According to Wittgenstein philosophy is a ladder we throw away once we have climbed it.

As cats are not self conscious in the way people are, they do not fall into philosophical distress. Cats are engaged in their lives completely without forming an image of themselves. But Humans are doomed by self-consciousness  to be “self divided creatures  whose lives are spent mostly in displacement activity>” Our normal animal sufferings  are doubled when we concoct ourselves in the mirror. Cats accepts life as it comes, and walk past mirrors with indifference.

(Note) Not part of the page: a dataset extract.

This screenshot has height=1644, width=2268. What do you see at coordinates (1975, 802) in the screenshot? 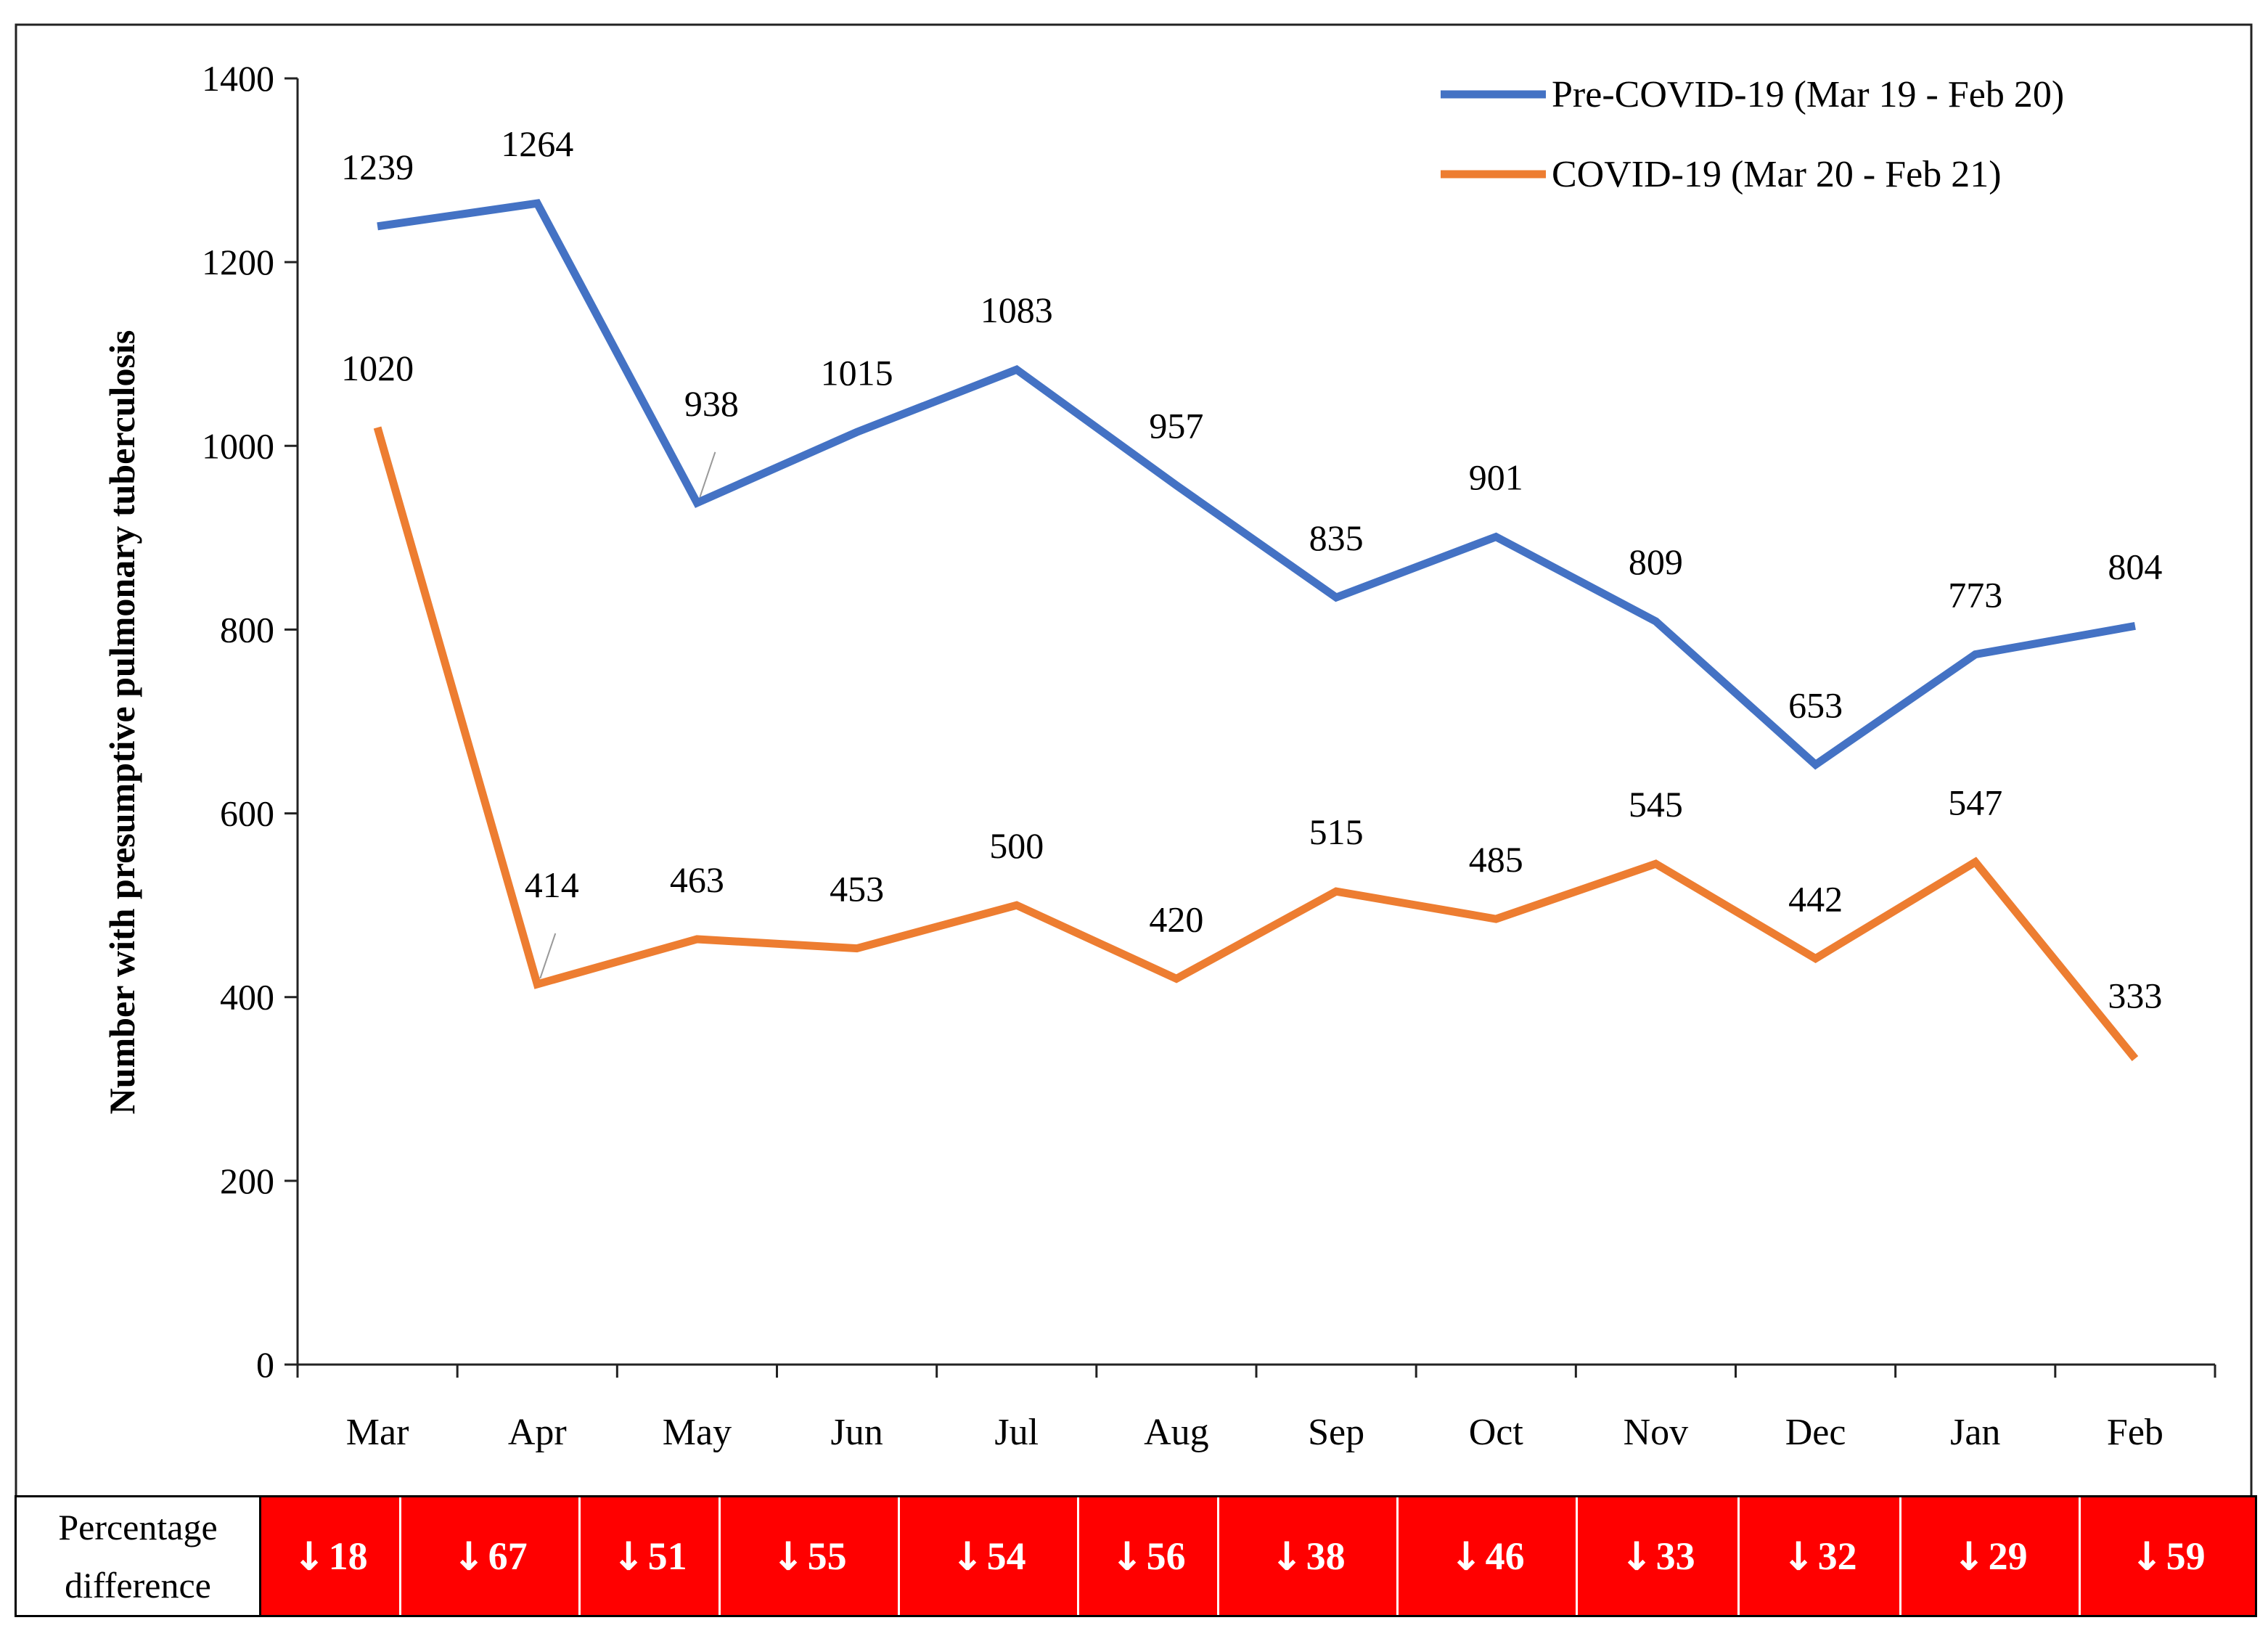
I see `data-label: 547` at bounding box center [1975, 802].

A cat’s life is good, when it realises its cat-nature: hunting, sleeping and amusing itself with its companions. Gary claims the feline good life to the ethics of Spinoza, and the Taoists, which call for us to live in harmony with out true natures and the state in which self conscious self falls away.

The self-awareness and rationality are the cause of all the trouble striving after universal ideals, most of them dressed versions of Christian morality.

The simplicity and directness of feline love and the human version which is frequently tainted with toxic egotism.

“Among human beings love and hate are often mixed. We may love others deeply and at the same time resent them.. the love animals may feel for us  and we for them is not warped in these ways”.

There is no real evidence that humans ever “domesticated” cats but in fact the cat saw the potential value to themselves of humans. Feline philosophy draws on centuries of philosophy from Montaigine to ‘Schopenhauer  to explore the complex and intimate links that have defined how we react to and behave with this most unlikely pet. In the essential loneliness of our position in the world John Gray gives us a sense of our own animal nature.

Feline Philosophy: Cats and the Meaning of Life by John Gray, Allen Lane, £20, 128 pages.